Die Zeit der Putsche sei in der Türkei vorbei, versicherte Erdogan vor seinen jubelnden Anhängern weiter. Jeder, der in die Demokratie eingreife, müsse sich früher oder später vor Gericht verantworten. Erst vor einer Woche hatte ein Gericht in Istanbul erstmals 300 ehemalige und amtierende Offiziere, darunter hohe Ex-Generäle, zu hohen Haftstrafen verurteilt, weil sie 2003 einen Militärcoup gegen die Regierung geplant haben sollen. Das Urteil ist umstritten, weil das Gericht angeblich manipuliertes Beweismaterial akzeptierte.

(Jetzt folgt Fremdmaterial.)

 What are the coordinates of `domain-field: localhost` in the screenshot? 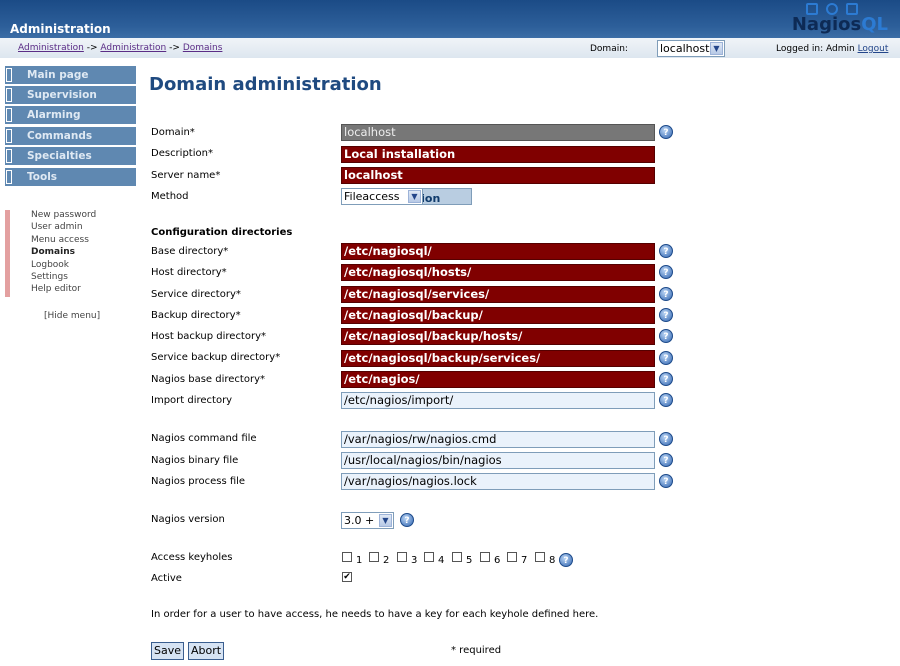 It's located at (498, 132).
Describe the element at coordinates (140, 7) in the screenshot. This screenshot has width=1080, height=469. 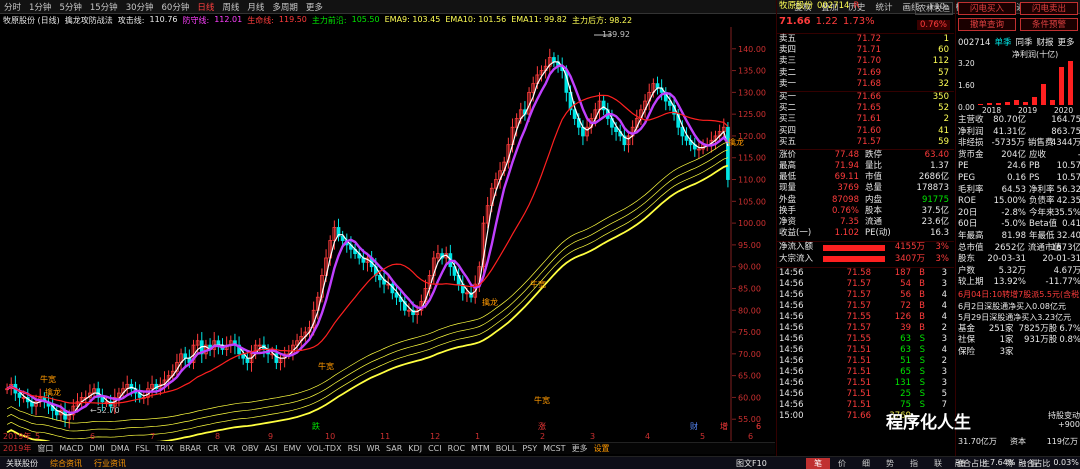
I see `period-tab: 30分钟` at that location.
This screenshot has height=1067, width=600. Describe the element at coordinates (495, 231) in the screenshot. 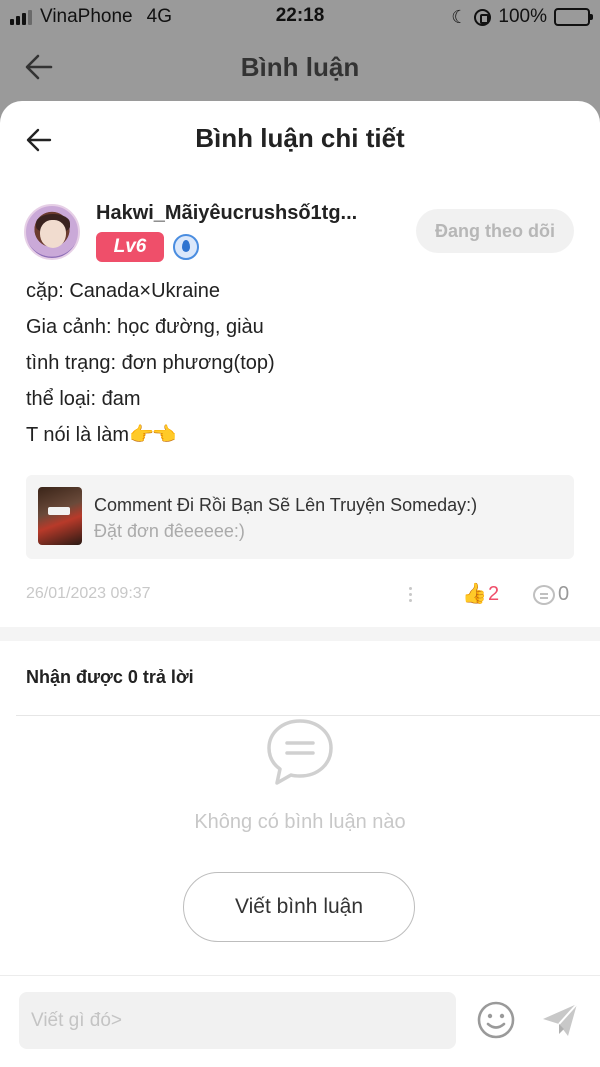

I see `following-button: Đang theo dõi` at that location.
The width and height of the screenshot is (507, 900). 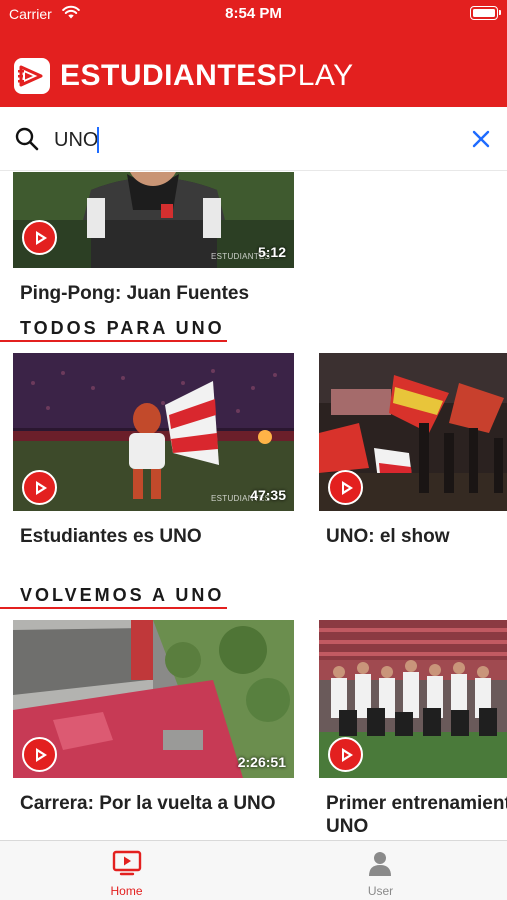 I want to click on brand-name: ESTUDIANTESPLAY, so click(x=207, y=76).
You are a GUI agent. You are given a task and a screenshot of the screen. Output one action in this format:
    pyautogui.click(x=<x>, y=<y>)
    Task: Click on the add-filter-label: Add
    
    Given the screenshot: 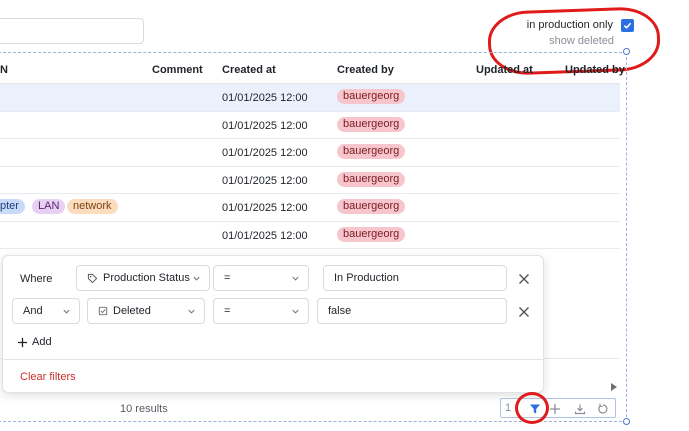 What is the action you would take?
    pyautogui.click(x=42, y=342)
    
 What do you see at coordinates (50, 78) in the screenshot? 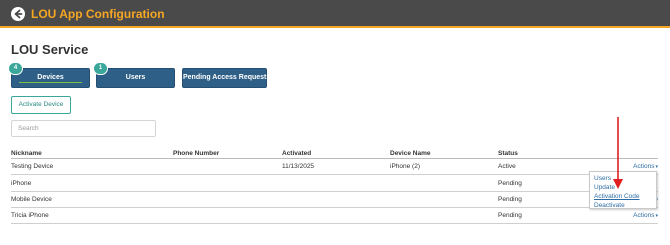
I see `tab-devices-label: Devices` at bounding box center [50, 78].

Deutschland und Frankreich forderte Erdogan auf, die Rechte der Muslime in ihren Ländern besser zu schützen. Er verlangte, in Europa Strafrechtsparagrafen gegen 'Islamophobie' zu schaffen. Erneut pries er die Türkei als Modell für andere Länder der Region. Stolz präsentierte der Regierungschef die lange Gästeliste für den Parteitag. Auch Ex- Kanzler Gerhard Schröder gehörte zu den Eingeladenen. Einer der prominentesten Besucher war der ägyptische Präsident Mohammed Mursi
Ägypten und Türkei wollen intensiv zusammenarbeiten, um den Krieg gegen das eigenen Volk in Syrien zu beenden
Unterdessen traf gestern Ministerpräsident Tayyip Erdogan mit dem ägyptischen Präsidenten Mohamed Mursi zusammen. Beide betonten, dass eine Lösung im Syrien-Konflikt dringend notwendig sei. Erdogan sagte am Sonntag: "Ein hochrangiges strategisches Berater-Treffen ist nun in Kairo geplant. Wir haben nun auch das Datum mit meinem Bruder Mursi bei bilateralen Gesprächen geklärt. Ich habe große Erwartungen von diesem Zusammenkommen Anfang November mit einer 13-köpfigen Delegation und hoffentlich einschneidenden Konsequenzen."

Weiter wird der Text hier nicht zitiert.